Submitted by on Jun 27, 2018 – 3:27 pm

Review: Season finale of Chicago Symphony Orchestra and Chorus, with vocal soloists, conducted by Riccardo Muti at Orchestra Hall.
By Nancy Malitz

If there was a moment during the choral-orchestral grand finale that summed up the singular achievement of the Chicago Symphony Orchestra and Chorus under the long-term influence of music director Riccardo Muti, it came near the end of Rossini’s “Stabat Mater,” a profoundly beautiful setting of the beloved Catholic hymn to Mary, which pulls the listeners into the mother’s grief at the foot of the cross and offers transcendence.

I heard this season-ending program of works by Mozart, Cherubini and Rossini at the second performance, on June 22, during a week filled with singing across Chicago by ensembles that had been fine-tuned for the national gathering of the Chorus America Conference. The entire CSO concert was beautifully wrought, and that moment which particularly lingered in my ear had been set up by Rossini with utmost care.

____________

• _Your task_
Transcribe the concert review word for word, from "Submitted by on" down to "and offers transcendence.".

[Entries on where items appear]

____________

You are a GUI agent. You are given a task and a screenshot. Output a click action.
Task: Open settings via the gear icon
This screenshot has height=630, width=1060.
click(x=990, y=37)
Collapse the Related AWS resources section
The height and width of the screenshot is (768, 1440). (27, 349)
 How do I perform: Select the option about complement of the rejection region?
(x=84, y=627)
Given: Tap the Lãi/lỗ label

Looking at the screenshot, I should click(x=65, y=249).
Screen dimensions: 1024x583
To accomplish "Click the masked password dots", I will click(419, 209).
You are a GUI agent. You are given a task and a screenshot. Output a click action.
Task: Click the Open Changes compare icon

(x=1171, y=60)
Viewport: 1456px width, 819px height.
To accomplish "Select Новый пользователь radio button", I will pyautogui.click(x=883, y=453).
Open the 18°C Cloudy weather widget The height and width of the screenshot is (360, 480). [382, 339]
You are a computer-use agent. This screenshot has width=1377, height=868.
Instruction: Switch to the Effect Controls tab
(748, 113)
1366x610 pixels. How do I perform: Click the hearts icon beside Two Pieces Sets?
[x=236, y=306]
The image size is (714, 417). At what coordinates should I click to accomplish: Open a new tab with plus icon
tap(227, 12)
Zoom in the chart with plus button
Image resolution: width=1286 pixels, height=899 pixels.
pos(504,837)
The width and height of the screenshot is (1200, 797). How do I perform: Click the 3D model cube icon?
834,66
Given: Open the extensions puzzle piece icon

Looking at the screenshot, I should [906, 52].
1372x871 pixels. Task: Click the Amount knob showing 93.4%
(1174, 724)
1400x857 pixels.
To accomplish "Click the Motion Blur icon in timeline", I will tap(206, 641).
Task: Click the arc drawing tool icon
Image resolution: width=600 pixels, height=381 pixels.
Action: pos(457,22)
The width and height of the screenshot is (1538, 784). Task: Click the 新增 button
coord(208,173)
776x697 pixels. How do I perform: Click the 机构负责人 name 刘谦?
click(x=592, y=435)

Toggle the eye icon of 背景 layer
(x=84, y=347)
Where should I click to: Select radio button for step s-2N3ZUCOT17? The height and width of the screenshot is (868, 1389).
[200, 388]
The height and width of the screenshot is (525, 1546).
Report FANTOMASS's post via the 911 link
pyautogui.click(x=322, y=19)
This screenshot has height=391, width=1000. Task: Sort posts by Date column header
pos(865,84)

____________

• _Answer to this problem_
Submitted by on Jun 27, 2018 – 3:27 pm

Review: Season finale of Chicago Symphony Orchestra and Chorus, with vocal soloists, conducted by Riccardo Muti at Orchestra Hall.
By Nancy Malitz

If there was a moment during the choral-orchestral grand finale that summed up the singular achievement of the Chicago Symphony Orchestra and Chorus under the long-term influence of music director Riccardo Muti, it came near the end of Rossini’s “Stabat Mater,” a profoundly beautiful setting of the beloved Catholic hymn to Mary, which pulls the listeners into the mother’s grief at the foot of the cross and offers transcendence.